[What the exercise asks]
Retype word for word the line containing "The height and" and each line that follows it in the records below, through the last one, with no pictures.

[Source data]
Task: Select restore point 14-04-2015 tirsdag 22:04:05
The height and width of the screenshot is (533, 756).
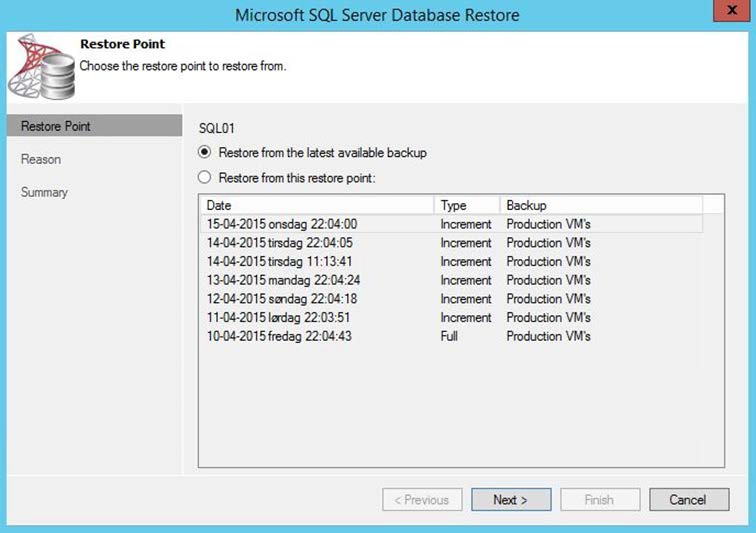Action: pos(279,243)
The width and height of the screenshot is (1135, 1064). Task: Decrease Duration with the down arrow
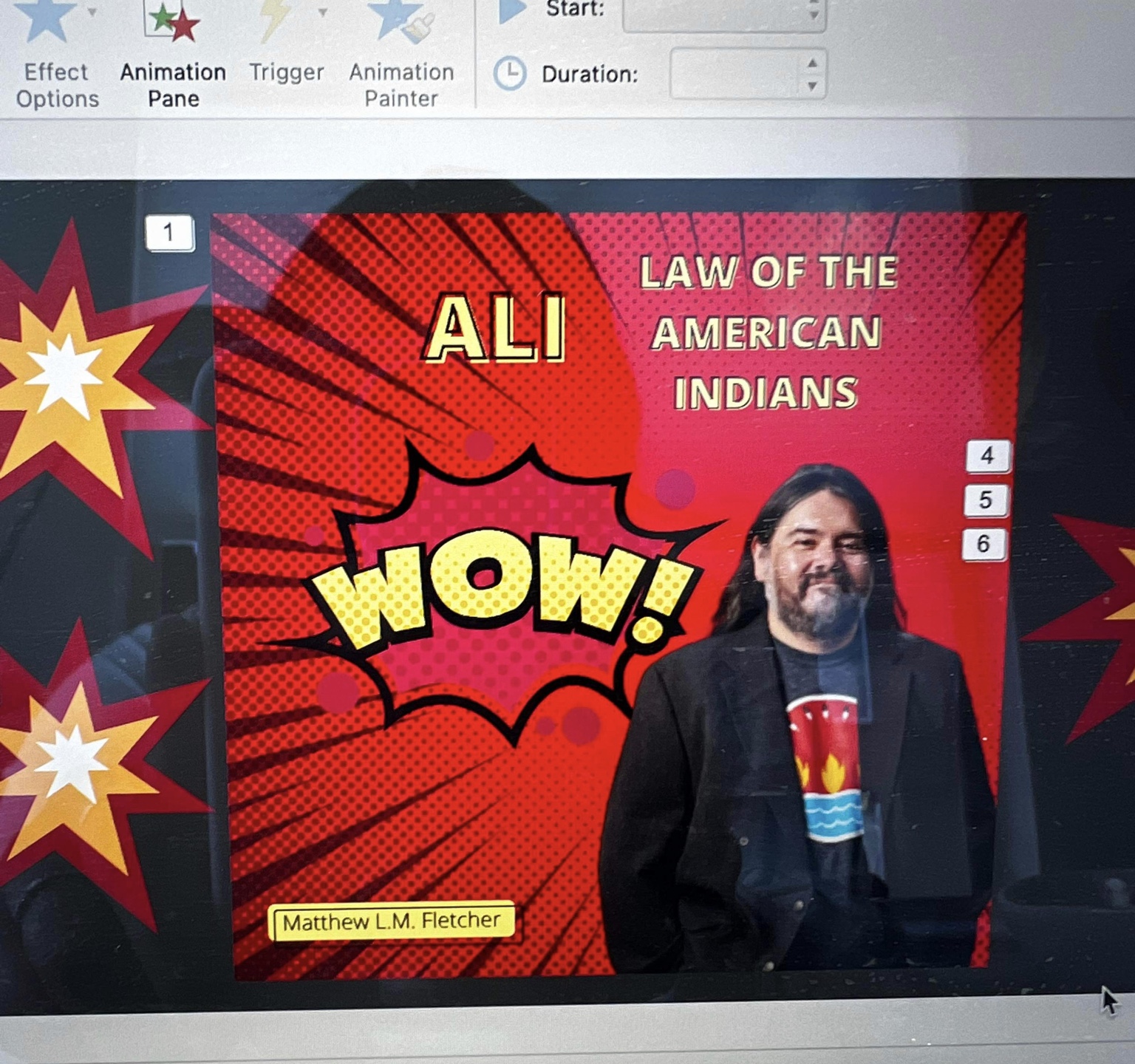tap(812, 86)
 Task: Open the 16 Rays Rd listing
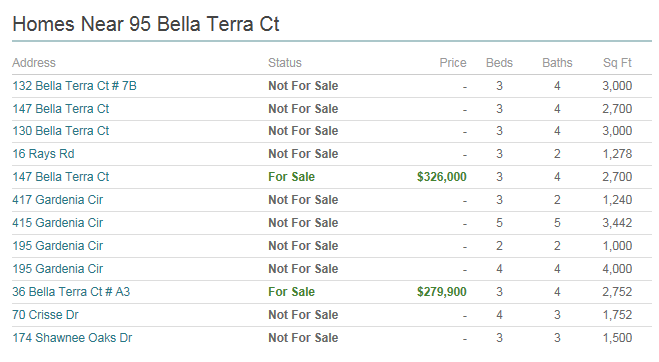(x=43, y=154)
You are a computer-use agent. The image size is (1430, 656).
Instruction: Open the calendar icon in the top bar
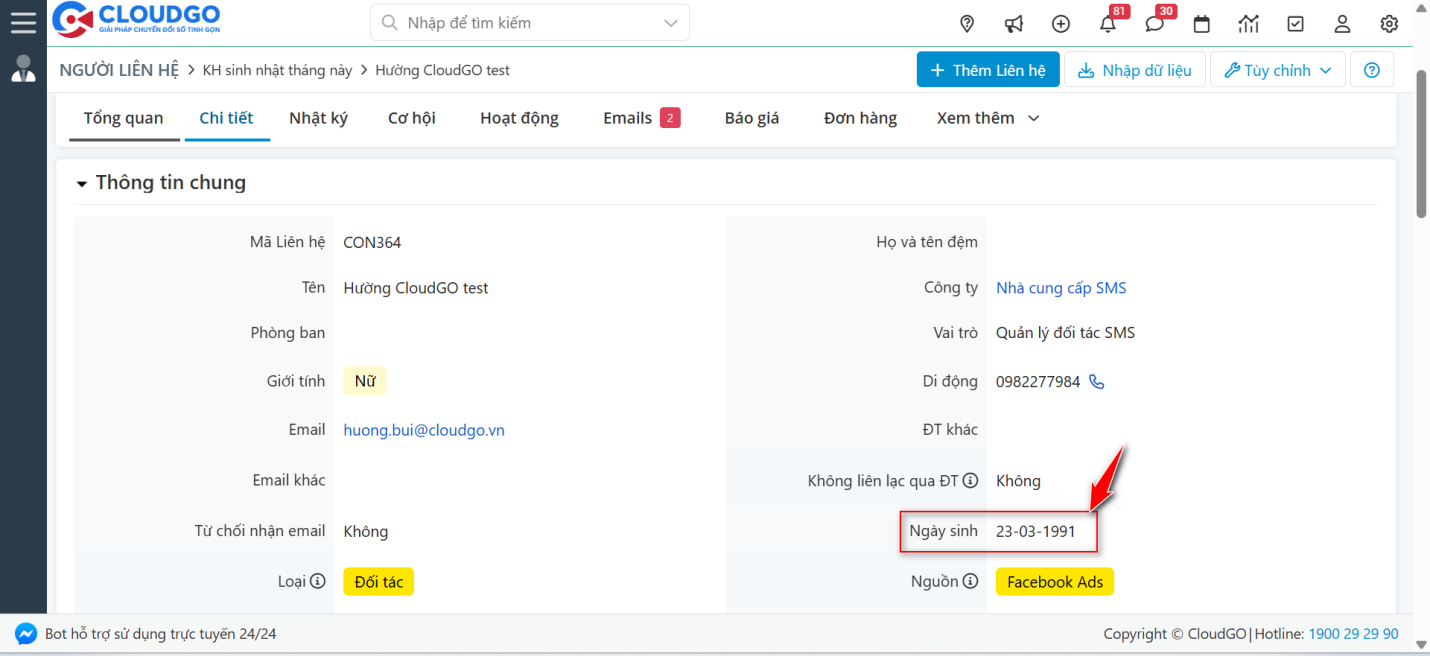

[Task answer]
The height and width of the screenshot is (533, 756).
Action: pos(279,243)
The width and height of the screenshot is (1135, 1064). Task: Decrease Duration with the down arrow
tap(812, 86)
 Task: Open the 16 Rays Rd listing
(x=43, y=154)
You are a computer-use agent. The image size is (1430, 656).
Instruction: Open the calendar icon in the top bar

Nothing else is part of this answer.